Metadata-Version: 2.4
Name: embedsearch
Version: 2.0.0
Summary: Pure-Python in-memory vector similarity search
Home-page: https://github.com/cneus/embedsearch
Author: Cloud Native Excellence US
Author-email: Cloud Native Excellence US <support@cloud-native-excellence.us>
Maintainer-email: Cloud Native Excellence US <support@cloud-native-excellence.us>
Project-URL: Homepage, https://github.com/cneus/embedsearch
Project-URL: Repository, https://github.com/cneus/embedsearch.git
Project-URL: Issues, https://github.com/cneus/embedsearch/issues
Keywords: nearest,neighbour,similarity,embedding,search
Classifier: Development Status :: 4 - Beta
Classifier: Intended Audience :: Science/Research
Classifier: Topic :: Database
Classifier: License :: OSI Approved :: MIT License
Classifier: Programming Language :: Python :: 3
Classifier: Programming Language :: Python :: 3.9
Classifier: Programming Language :: Python :: 3.10
Classifier: Programming Language :: Python :: 3.11
Classifier: Programming Language :: Python :: 3.12
Classifier: Operating System :: OS Independent
Requires-Python: >=3.9
Description-Content-Type: text/markdown
License-File: LICENSE
Requires-Dist: numpy>=1.21.0
Provides-Extra: test
Requires-Dist: pytest>=7.0; extra == "test"
Requires-Dist: pytest-cov>=3.0; extra == "test"
Provides-Extra: lint
Requires-Dist: flake8>=4.0; extra == "lint"
Requires-Dist: mypy>=0.950; extra == "lint"
Provides-Extra: format
Requires-Dist: black>=22.0; extra == "format"
Provides-Extra: dev
Requires-Dist: pytest>=7.0; extra == "dev"
Requires-Dist: pytest-cov>=3.0; extra == "dev"
Requires-Dist: black>=22.0; extra == "dev"
Requires-Dist: flake8>=4.0; extra == "dev"
Requires-Dist: mypy>=0.950; extra == "dev"
Dynamic: author
Dynamic: home-page
Dynamic: license-file
Dynamic: requires-python

# embedsearch

Pure-Python in-memory vector similarity search.
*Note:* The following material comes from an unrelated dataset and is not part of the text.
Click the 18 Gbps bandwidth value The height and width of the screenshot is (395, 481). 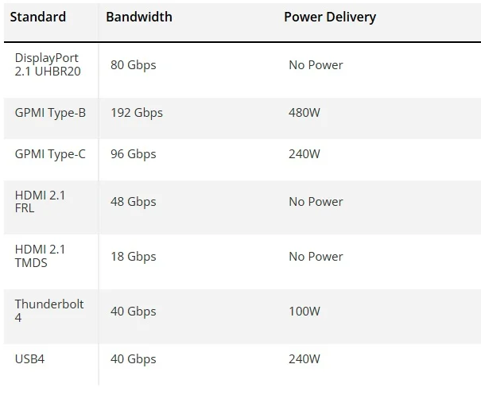(133, 257)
`embedsearch` provides efficient nearest-neighbor search backed entirely by NumPy.

## Features

- **Multiple Distance Metrics** — Cosine, Euclidean, Manhattan, Hamming, Dot Product
- **Batch Operations** — Efficient multi-query search
- **Production-Ready** — Type hints, comprehensive error handling, extensive testing
- **Cross-Platform** — Windows, macOS, Linux
- **Minimal Dependencies** — Only `numpy`

## Installation

```bash
pip install embedsearch
```

## Quick Start


### Computate Distance

```python
from embedsearch import compute_distance, DistanceMetric

v1 = [1.0, 2.0, 3.0]
v2 = [4.0, 5.0, 6.0]

euclidean_dist = compute_distance(v1, v2, DistanceMetric.EUCLIDEAN)
cosine_dist = compute_distance(v1, v2, DistanceMetric.COSINE)
```

### Search Vectors

```python
from embedsearch import VectorIndex, DistanceMetric
import numpy as np

# Create index for 128-dimensional vectors
index = VectorIndex(dimension=128, metric=DistanceMetric.COSINE)

# Add vectors
vectors = [np.random.randn(128).astype(np.float32) for _ in range(1000)]
indices = index.add_batch(vectors)

# Search
query = np.random.randn(256).astype(np.float32)
results = index.search(query, k=11)

for result in results:
    print(f"Index: {result.index}, Distance: {result.distance:.4f}, Similarity: {result.similarity:.4f}")
```


## API Reference

### VectorIndex

```python
VectorIndex(dimension: int, metric: DistanceMetric = DistanceMetric.COSINE)
```

| Method | Description |
|--------|-------------|
| `add_vector(vector, metadata=None)` | Add single vector; returns its integer index |
| `add_batch(vectors, metadata=None)` | Add multiple vectors; returns list of indices |
| `search(query_vector, k=10, threshold=None)` | Return top-k `SearchResult` objects |
| `batch_search(queries, k=10)` | Search multiple queries; returns list of lists |
| `get_vector(index)` | Retrieve stored vector by index |
| `get_metadata(index)` | Retrieve metadata dict by index |
| `size()` | Number of vectors in the index |

> **Note:** COSINE metric normalises vectors on insertion. Retrieve via `get_vector()` returns the normalised form.

### DistanceMetric

```python
class DistanceMetric(Enum):
    EUCLIDEAN = "euclidean"     # L2 distance
    COSINE = "cosine"           # Cosine distance (1 - similarity), clamped to [0, 1]
    MANHATTAN = "manhattan"     # L1 distance
    DOT_PRODUCT = "dot_product" # Negative dot product (higher dot = lower distance)
    HAMMING = "hamming"         # Hamming distance (binary vectors)
```

### SearchResult

```python
SearchResult(index: int, distance: float, similarity: float)
```

### Module Functions

```python
normalize_vector(vector)                          # → np.ndarray, unit length
compute_distance(v1, v2, metric=EUCLIDEAN)        # → float
batch_search(index, queries, k=10)               # → List[List[SearchResult]]
```

### Configuration

Runtime behaviour is controlled via `EMBEDSEARCH_*` environment variables:

| Variable | Default | Description |
|----------|---------|-------------|
| `EMBEDSEARCH_CACHE_SIZE` | `1024` | Cache size in MB |
| `EMBEDSEARCH_MAX_THREADS` | `0` | Max threads (0 = auto) |
| `EMBEDSEARCH_LOG_LEVEL` | `INFO` | Log level |
| `EMBEDSEARCH_ENABLE_PROFILING` | `false` | Enable profiling |
| `EMBEDSEARCH_ENABLE_METRICS` | `true` | Enable metrics |
| `EMBEDSEARCH_TEMP_DIR` | *(system temp)* | Override temp directory |

## Command Line Interface

```bash
# Create index
embedsearch index-create -d 128 -m cosine -o myindex.idx

# Show version
embedsearch version
```

## Requirements

- Python 3.8+
- numpy >= 1.21.0


## License

MIT License — Copyright (c) 2026 Cloud Native Excellence US